ABSTRACT
A 74-year-old man presented with bilateral optic nerve atrophy related to arteritic anterior ischaemic optic neuropathy (AION) which started 22 years ago. Atrophic papilla was noted in both eyes and optical coherence tomography showed thinning of the retinal nerve fibres layer as well as the macular ganglion cell complex. Optical coherence tomography angiography of the macula found a decreased density of the superficial capillary complex, whereas deep capillary complex was well-preserved. Inner retinal layer atrophy in chronic arteritic AION is followed by a loss of vascularisation in these layers as a consequence of the neurodegeneration.

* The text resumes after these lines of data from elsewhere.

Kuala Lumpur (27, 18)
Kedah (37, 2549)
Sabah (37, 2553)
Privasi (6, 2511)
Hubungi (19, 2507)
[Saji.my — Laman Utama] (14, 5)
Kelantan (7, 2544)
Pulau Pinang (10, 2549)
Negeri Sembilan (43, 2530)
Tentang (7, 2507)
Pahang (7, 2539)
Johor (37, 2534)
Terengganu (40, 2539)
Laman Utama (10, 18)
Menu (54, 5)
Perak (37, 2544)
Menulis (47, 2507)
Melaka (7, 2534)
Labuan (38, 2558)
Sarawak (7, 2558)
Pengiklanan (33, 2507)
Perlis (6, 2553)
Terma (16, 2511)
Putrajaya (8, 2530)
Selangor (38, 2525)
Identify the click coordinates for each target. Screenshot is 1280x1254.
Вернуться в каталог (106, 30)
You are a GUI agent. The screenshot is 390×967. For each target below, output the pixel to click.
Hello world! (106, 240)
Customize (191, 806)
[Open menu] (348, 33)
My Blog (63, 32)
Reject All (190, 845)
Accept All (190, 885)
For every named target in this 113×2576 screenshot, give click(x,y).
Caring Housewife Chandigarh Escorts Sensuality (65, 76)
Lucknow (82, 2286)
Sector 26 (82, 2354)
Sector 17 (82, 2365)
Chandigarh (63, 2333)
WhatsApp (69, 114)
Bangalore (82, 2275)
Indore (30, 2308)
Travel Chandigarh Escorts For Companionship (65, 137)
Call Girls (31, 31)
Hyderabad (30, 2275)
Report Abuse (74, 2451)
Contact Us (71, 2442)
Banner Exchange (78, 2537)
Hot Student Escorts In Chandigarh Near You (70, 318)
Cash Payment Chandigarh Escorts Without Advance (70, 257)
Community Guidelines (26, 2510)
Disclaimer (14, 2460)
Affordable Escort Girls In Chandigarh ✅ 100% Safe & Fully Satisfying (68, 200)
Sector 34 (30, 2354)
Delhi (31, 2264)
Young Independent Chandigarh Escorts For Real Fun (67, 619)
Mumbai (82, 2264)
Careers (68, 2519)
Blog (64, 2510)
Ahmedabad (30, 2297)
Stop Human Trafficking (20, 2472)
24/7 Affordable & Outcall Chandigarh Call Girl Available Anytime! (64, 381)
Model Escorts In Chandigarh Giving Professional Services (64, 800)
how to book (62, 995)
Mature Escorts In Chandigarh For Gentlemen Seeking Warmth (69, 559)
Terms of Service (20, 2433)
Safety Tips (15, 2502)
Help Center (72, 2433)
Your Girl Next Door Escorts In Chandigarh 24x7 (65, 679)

KEYWORDS: Optical coherence tomography angiography, giant cell arteritis, anterior ischaemic optic neuropathy, capillary density
Introduction
Giant cell arteritis (GCA) is a granulomatous vasculitis which generally affects the large blood vessels of people over 50 years of age such as the aorta, external and internal territory of the carotid or vertebral arteries. Therefore, ophthalmic vascularisation can be involved which can lead to loss of vision through anterior ischaemic optic neuropathy (AION) and/or retinal ischaemia which are the consequence of cilio-retinal and/or central artery occlusions.1,2 However, small blood vessels and capillaries can be affected despite the absence of large artery involvement.3
A previous report about chronic arteritic AION has showed a peripapillary capillary dropout in optical coherence tomography angiography (OCT-A).4 However, as the chronic AION is accompanied by an alteration of macular inner layers, we aimed to assess the modifications of the vascularisation of the macula in a case of optic nerve atrophy due to arteritic AION.
Case report
A 74-year-old man presented with bilateral optic nerve atrophy related to acute AION which had a 22-year history and was likely due to GCA confirmed with a biopsy. Visual acuity was limited to competing finger 2 m in the right eye and to light perception in left one. Intraocular lens was normally placed in the posterior chamber and intraocular pressure was 12 mmHg in both eyes. In the fundus, we noted a bilateral white and atrophic papilla associated with an atrophic and thinning aspect of the macula, whereas no abnormalities were seen in the periphery. In both eyes, the Spectral Domain-OCT (SD-OCT; Spectralis, HRA+OCT, Heidelberg, Germany) showed a bilateral thinning of the retinal nerve fibre layer (RNFL) as well as of the macular ganglion cell complex (mGCC) (Figure 1). Furthermore, in a 3 × 3-mm macular cube of OCT-A (Spectralis, HRA+OCT), we noted a decreased density of the superficial capillary complex (SCC) while the density of the deep capillary complex (DCC) and choriocapillaris were well-preserved in both eyes as well as the integrity of the foveal avascular zone (Figure 2).
Figure 1.
In fundus of both eyes, the papilla has an atrophic white aspect while macula was thin. In the SD-OCT of the right and left eyes, both RNFL and mGCC were deeply altered with a severe optic fibre loss.
Figure 2.
In OCT-A, the visibility of the SCC was deeply altered with larges and homogenous areas of capillary dropout while the DCC was normally visible with a good preservation of the integrity of the foveal avascular zone.
Discussion
In this case, there was a long history of AION leading to a well-established visual impairment. The optic nerve atrophy was the consequence of a significant optical fibre loss leading to an atrophic papilla in fundus transposed on the SD-OCT by a deep thinning of RNFL. In addition, we noted an important reduction of mGCC thickness and which was accompanied by a low visualisation of SCC in OCT-A which normally corresponds to the capillaries located in the inner retinal layers. At the same time, there was a normal thickness of the intermediate retinal layers with a well-preserved visibility of DCC located in the retinal layers.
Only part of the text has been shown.